(What is needed):
What you give back must match the data below character for character.

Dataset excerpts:
· · · · ·

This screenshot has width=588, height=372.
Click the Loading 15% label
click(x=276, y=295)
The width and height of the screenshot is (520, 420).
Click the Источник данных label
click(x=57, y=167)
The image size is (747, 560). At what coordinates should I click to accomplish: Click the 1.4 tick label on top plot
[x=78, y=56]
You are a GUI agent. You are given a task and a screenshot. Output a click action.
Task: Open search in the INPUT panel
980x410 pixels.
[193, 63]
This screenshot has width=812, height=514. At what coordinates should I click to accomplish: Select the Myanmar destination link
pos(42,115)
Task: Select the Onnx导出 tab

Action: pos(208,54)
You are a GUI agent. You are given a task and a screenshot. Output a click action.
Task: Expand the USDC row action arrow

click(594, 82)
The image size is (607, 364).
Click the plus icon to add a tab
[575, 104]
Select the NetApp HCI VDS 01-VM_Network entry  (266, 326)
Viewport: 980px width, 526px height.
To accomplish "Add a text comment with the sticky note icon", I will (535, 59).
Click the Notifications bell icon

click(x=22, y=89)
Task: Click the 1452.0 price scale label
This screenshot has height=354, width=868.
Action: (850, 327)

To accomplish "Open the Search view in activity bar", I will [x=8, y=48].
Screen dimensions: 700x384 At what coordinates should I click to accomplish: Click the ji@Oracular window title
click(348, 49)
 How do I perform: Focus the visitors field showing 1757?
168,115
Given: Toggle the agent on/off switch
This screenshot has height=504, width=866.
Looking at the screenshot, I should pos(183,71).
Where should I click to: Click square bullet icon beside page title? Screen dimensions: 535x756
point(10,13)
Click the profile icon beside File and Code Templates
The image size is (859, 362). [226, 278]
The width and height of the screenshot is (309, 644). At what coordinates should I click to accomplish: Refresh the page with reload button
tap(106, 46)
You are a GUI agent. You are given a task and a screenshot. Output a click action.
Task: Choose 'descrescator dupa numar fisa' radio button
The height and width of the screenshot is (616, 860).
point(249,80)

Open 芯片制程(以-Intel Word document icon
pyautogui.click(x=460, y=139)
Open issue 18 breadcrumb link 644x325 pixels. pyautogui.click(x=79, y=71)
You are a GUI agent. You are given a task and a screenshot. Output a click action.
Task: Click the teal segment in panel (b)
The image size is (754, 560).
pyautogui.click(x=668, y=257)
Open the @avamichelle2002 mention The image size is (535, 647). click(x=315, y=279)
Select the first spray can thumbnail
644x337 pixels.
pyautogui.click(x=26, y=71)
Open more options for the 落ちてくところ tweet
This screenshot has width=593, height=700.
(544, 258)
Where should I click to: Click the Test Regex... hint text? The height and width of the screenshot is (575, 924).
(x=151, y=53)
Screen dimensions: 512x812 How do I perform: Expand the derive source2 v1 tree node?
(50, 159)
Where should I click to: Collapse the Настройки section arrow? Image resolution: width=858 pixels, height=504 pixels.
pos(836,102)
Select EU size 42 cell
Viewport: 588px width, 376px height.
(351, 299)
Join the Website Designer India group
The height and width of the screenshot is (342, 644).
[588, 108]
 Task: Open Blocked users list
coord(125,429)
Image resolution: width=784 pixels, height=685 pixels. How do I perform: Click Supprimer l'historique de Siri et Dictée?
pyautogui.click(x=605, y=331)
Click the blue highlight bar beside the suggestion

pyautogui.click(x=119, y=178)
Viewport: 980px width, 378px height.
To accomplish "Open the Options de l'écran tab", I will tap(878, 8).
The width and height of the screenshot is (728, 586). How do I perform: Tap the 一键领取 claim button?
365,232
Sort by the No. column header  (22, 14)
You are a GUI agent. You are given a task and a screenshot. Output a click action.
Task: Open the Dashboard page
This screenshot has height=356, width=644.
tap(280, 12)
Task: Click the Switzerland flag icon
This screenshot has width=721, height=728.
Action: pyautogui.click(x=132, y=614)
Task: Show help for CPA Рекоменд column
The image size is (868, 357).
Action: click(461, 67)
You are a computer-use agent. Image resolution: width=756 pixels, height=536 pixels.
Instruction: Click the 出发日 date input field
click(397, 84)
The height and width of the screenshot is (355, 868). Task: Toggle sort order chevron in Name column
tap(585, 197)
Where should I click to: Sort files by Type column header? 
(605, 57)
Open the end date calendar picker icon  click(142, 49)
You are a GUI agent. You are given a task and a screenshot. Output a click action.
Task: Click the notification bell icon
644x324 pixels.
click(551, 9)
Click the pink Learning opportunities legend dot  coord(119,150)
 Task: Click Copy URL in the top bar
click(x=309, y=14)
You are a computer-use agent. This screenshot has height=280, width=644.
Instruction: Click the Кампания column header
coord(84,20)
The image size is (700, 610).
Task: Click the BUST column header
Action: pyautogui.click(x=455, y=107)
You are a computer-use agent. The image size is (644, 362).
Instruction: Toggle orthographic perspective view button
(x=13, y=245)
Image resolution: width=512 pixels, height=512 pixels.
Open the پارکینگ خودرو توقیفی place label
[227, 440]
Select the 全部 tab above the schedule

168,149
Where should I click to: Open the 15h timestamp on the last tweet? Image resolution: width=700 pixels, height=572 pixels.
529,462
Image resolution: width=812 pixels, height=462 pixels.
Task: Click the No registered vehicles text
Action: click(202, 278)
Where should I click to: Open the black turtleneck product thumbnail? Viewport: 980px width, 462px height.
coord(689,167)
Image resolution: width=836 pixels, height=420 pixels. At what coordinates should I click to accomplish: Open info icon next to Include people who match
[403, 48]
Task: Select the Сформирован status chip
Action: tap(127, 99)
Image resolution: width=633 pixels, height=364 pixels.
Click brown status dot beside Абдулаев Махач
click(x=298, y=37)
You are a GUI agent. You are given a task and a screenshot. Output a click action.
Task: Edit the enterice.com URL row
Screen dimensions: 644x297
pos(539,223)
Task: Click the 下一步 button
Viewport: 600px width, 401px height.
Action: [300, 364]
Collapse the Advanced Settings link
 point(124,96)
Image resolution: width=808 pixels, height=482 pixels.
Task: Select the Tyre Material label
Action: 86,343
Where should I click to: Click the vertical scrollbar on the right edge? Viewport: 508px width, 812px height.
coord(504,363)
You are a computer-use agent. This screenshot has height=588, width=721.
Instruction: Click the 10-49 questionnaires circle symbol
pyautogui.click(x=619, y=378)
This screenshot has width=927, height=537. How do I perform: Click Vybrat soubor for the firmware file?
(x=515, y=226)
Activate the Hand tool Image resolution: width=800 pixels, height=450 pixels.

· · · · ·

(Result):
This screenshot has width=588, height=372.
Click the Loading 15% label
click(x=276, y=295)
The width and height of the screenshot is (520, 420).
Click the Источник данных label
click(x=57, y=167)
The image size is (747, 560). At what coordinates should I click to accomplish: Click the 1.4 tick label on top plot
[x=78, y=56]
You are a GUI agent. You are given a task and a screenshot. Output a click action.
Task: Open search in the INPUT panel
980x410 pixels.
[193, 63]
This screenshot has width=812, height=514. At what coordinates should I click to accomplish: Select the Myanmar destination link
pos(42,115)
Task: Select the Onnx导出 tab

Action: pos(208,54)
You are a GUI agent. You are given a task and a screenshot. Output a click action.
Task: Expand the USDC row action arrow

click(594, 82)
The image size is (607, 364).
Click the plus icon to add a tab
[575, 104]
Select the NetApp HCI VDS 01-VM_Network entry  (266, 326)
Viewport: 980px width, 526px height.
To accomplish "Add a text comment with the sticky note icon", I will (535, 59).
Click the Notifications bell icon

click(x=22, y=89)
Task: Click the 1452.0 price scale label
This screenshot has height=354, width=868.
Action: (850, 327)

To accomplish "Open the Search view in activity bar", I will [x=8, y=48].
Screen dimensions: 700x384 At what coordinates should I click to accomplish: Click the ji@Oracular window title
click(348, 49)
 How do I perform: Focus the visitors field showing 1757?
168,115
Given: Toggle the agent on/off switch
This screenshot has height=504, width=866.
Looking at the screenshot, I should pos(183,71).
Where should I click to: Click square bullet icon beside page title? Screen dimensions: 535x756
point(10,13)
Click the profile icon beside File and Code Templates
The image size is (859, 362). [226, 278]
The width and height of the screenshot is (309, 644). At what coordinates should I click to accomplish: Refresh the page with reload button
tap(106, 46)
You are a GUI agent. You are given a task and a screenshot. Output a click action.
Task: Choose 'descrescator dupa numar fisa' radio button
The height and width of the screenshot is (616, 860).
point(249,80)

Open 芯片制程(以-Intel Word document icon
pyautogui.click(x=460, y=139)
Open issue 18 breadcrumb link 644x325 pixels. pyautogui.click(x=79, y=71)
You are a GUI agent. You are given a task and a screenshot. Output a click action.
Task: Click the teal segment in panel (b)
The image size is (754, 560).
pyautogui.click(x=668, y=257)
Open the @avamichelle2002 mention The image size is (535, 647). click(x=315, y=279)
Select the first spray can thumbnail
644x337 pixels.
pyautogui.click(x=26, y=71)
Open more options for the 落ちてくところ tweet
This screenshot has width=593, height=700.
(544, 258)
Where should I click to: Click the Test Regex... hint text? The height and width of the screenshot is (575, 924).
(x=151, y=53)
Screen dimensions: 512x812 How do I perform: Expand the derive source2 v1 tree node?
(50, 159)
Where should I click to: Collapse the Настройки section arrow? Image resolution: width=858 pixels, height=504 pixels.
pos(836,102)
Select EU size 42 cell
Viewport: 588px width, 376px height.
(351, 299)
Join the Website Designer India group
The height and width of the screenshot is (342, 644).
[588, 108]
 Task: Open Blocked users list
coord(125,429)
Image resolution: width=784 pixels, height=685 pixels. How do I perform: Click Supprimer l'historique de Siri et Dictée?
pyautogui.click(x=605, y=331)
Click the blue highlight bar beside the suggestion

pyautogui.click(x=119, y=178)
Viewport: 980px width, 378px height.
To accomplish "Open the Options de l'écran tab", I will tap(878, 8).
The width and height of the screenshot is (728, 586). How do I perform: Tap the 一键领取 claim button?
365,232
Sort by the No. column header  (22, 14)
You are a GUI agent. You are given a task and a screenshot. Output a click action.
Task: Open the Dashboard page
This screenshot has height=356, width=644.
tap(280, 12)
Task: Click the Switzerland flag icon
This screenshot has width=721, height=728.
Action: pyautogui.click(x=132, y=614)
Task: Show help for CPA Рекоменд column
The image size is (868, 357).
Action: click(461, 67)
You are a computer-use agent. Image resolution: width=756 pixels, height=536 pixels.
Instruction: Click the 出发日 date input field
click(397, 84)
The height and width of the screenshot is (355, 868). Task: Toggle sort order chevron in Name column
tap(585, 197)
Where should I click to: Sort files by Type column header? 
(605, 57)
Open the end date calendar picker icon  click(142, 49)
You are a GUI agent. You are given a task and a screenshot. Output a click action.
Task: Click the notification bell icon
644x324 pixels.
click(551, 9)
Click the pink Learning opportunities legend dot  coord(119,150)
 Task: Click Copy URL in the top bar
click(x=309, y=14)
You are a computer-use agent. This screenshot has height=280, width=644.
Instruction: Click the Кампания column header
coord(84,20)
The image size is (700, 610).
Task: Click the BUST column header
Action: pyautogui.click(x=455, y=107)
You are a computer-use agent. The image size is (644, 362).
Instruction: Toggle orthographic perspective view button
(x=13, y=245)
Image resolution: width=512 pixels, height=512 pixels.
Open the پارکینگ خودرو توقیفی place label
[227, 440]
Select the 全部 tab above the schedule

168,149
Where should I click to: Open the 15h timestamp on the last tweet? Image resolution: width=700 pixels, height=572 pixels.
529,462
Image resolution: width=812 pixels, height=462 pixels.
Task: Click the No registered vehicles text
Action: click(202, 278)
Where should I click to: Open the black turtleneck product thumbnail? Viewport: 980px width, 462px height.
coord(689,167)
Image resolution: width=836 pixels, height=420 pixels. At what coordinates should I click to accomplish: Open info icon next to Include people who match
[403, 48]
Task: Select the Сформирован status chip
Action: tap(127, 99)
Image resolution: width=633 pixels, height=364 pixels.
Click brown status dot beside Абдулаев Махач
click(x=298, y=37)
You are a GUI agent. You are given a task and a screenshot. Output a click action.
Task: Edit the enterice.com URL row
Screen dimensions: 644x297
pos(539,223)
Task: Click the 下一步 button
Viewport: 600px width, 401px height.
Action: [300, 364]
Collapse the Advanced Settings link
 point(124,96)
Image resolution: width=808 pixels, height=482 pixels.
Task: Select the Tyre Material label
Action: 86,343
Where should I click to: Click the vertical scrollbar on the right edge? Viewport: 508px width, 812px height.
coord(504,363)
You are a computer-use agent. This screenshot has height=588, width=721.
Instruction: Click the 10-49 questionnaires circle symbol
pyautogui.click(x=619, y=378)
This screenshot has width=927, height=537. How do I perform: Click Vybrat soubor for the firmware file?
(x=515, y=226)
Activate the Hand tool Image resolution: width=800 pixels, height=450 pixels.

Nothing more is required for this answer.